# How to widen arms near elbow?



## harmanrainu (Aug 12, 2012)

Do you know how to increase mass near elbow?
Can you specify exercise that will help gaining better?


----------



## jadean (Aug 12, 2012)

Bring up your forearms and triceps. Try hammer curls and some close grip bench on arms days for some thickness. Also your going to have to increase your calories for added size. Good luck bro


----------



## Ezskanken (Aug 12, 2012)

Ask this in the training section, you might get more replies there...


----------



## Curt James (Aug 12, 2012)

Ezskanken said:


> Ask this in the training section, you might get more replies there...



Good call, Ez. Thread moved to training section.

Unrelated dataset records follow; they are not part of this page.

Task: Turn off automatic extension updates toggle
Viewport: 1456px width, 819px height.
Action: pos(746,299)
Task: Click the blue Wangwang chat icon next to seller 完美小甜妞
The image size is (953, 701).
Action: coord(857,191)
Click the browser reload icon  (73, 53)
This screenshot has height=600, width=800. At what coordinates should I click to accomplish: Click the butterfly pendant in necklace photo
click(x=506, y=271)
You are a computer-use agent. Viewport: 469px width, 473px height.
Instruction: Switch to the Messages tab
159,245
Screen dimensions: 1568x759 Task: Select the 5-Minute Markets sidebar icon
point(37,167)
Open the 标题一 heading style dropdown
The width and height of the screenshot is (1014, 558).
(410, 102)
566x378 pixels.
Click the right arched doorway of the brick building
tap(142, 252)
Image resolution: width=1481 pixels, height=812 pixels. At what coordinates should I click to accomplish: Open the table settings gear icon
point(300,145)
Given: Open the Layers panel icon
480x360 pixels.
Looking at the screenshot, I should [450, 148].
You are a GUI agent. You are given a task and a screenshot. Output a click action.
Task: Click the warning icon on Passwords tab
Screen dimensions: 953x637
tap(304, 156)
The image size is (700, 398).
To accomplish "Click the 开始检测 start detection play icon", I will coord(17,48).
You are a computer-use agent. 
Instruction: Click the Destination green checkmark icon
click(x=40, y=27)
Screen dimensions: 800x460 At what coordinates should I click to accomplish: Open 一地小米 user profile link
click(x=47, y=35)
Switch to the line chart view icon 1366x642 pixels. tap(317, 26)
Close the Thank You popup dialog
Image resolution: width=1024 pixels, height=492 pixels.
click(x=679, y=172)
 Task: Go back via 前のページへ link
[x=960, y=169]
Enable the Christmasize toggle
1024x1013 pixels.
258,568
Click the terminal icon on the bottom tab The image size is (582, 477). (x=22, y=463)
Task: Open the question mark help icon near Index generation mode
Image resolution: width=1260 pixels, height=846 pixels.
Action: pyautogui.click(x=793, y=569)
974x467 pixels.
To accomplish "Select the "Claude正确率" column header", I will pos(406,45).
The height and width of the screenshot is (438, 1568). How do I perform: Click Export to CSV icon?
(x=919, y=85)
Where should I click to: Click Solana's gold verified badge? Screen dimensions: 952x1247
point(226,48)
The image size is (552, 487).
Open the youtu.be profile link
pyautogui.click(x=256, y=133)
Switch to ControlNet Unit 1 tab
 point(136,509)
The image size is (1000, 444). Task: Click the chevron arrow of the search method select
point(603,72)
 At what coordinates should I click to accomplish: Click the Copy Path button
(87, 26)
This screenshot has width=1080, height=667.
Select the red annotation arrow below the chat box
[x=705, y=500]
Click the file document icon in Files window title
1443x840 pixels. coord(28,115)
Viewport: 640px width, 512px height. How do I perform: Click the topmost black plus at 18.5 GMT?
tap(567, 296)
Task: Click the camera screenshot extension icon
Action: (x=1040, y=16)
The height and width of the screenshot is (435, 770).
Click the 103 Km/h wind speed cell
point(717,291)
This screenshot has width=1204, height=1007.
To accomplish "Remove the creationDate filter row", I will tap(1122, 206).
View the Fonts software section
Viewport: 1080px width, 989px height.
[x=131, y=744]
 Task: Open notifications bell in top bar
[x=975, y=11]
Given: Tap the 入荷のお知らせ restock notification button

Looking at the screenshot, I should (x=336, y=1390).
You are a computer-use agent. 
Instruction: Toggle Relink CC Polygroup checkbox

OP, if your triceps attachment is high and your bone structure is on the slim end then you may have a long road ahead of you. Good luck!


----------



## BigKevKris (Aug 12, 2012)

Single arm reverse cable pushdowns......Like if your were Tebow-ing with a cable handle in your hand and then extending your arm down......


----------



## Gissurjon (Aug 12, 2012)

Genetics more than anything bro, you are not really going to add size to your tendons so I refer to Cunt James's response. Curt, my bad, I accidentally wrote cunt and decided to just leave it..... So not my bad for leaving it, just accidentally writing it.


----------



## Curt James (Aug 12, 2012)

Gissurjon said:


> Genetics more than anything bro, you are not really going to add size to your tendons so I refer to Cunt James's response. Curt, my bad, I accidentally wrote cunt and decided to just leave it..... So not my bad for leaving it, just accidentally writing it.



Hey, no reason to explain, Giss. My bad for negging you twenty times.


----------



## Calves of Steel (Aug 12, 2012)

Reverse curls and skullcrushers!!! Those two are the best for that.


----------



## SFW (Aug 12, 2012)

Deadlifts. and anadrol. oh and peanut butter and jelly sandwiches.


----------



## bjg (Aug 13, 2012)

genetics play a big role on muscle length and attachments, however some exercises can help.
Triceps: add close grip bench press to your triceps routine as well as hammer grip skull crushers and rope cable pulldowns
Biceps: add close grip standing curls, hammer curls, one arm preacher cable curls and one arm preacher cable curls but with a reverse grip letting your wrist flex away from you .
+ Forearms

all these will give you bigger triceps and brachioradialis and forearms


----------



## allskillz20 (Aug 13, 2012)

decline skullcrushers, reverse curls, one arm tricep extension with dumbells...


----------



## Bowden (Aug 26, 2012)

sfw said:


> deadlifts. And anadrol. Oh and peanut butter and jelly sandwiches.



roflmao


----------



## BIGBEN2011 (Sep 21, 2012)

mine have goten huge from all the jerking off from all the test i am on. i dont know what i am going to due in the winter no way my forarms will fit into any long sleve shirt.


----------



## R L (Oct 1, 2012)

jadean said:


> Bring up your forearms and triceps. Try hammer curls and some close grip bench on arms days for some thickness. Also your going to have to increase your calories for added size. Good luck bro



This. 

Also, an overal thicker arm would help you a lot so add some compound exercises like push ups and close grip bench presses. Make sure to go hard and heavy on them but keep good form as well.


----------



## dieseljimmy (Oct 1, 2012)

I have been doing tricep push downs with one of these...






almost pushing down and out. same as a vbar movement with your elbows slightly more flaired out with moderate weight and a focus on a full contraction.  I fell very low on my tricep and have added a good degree of beef in that area. 
this is a finishing movement resevered for the end of the workout.


----------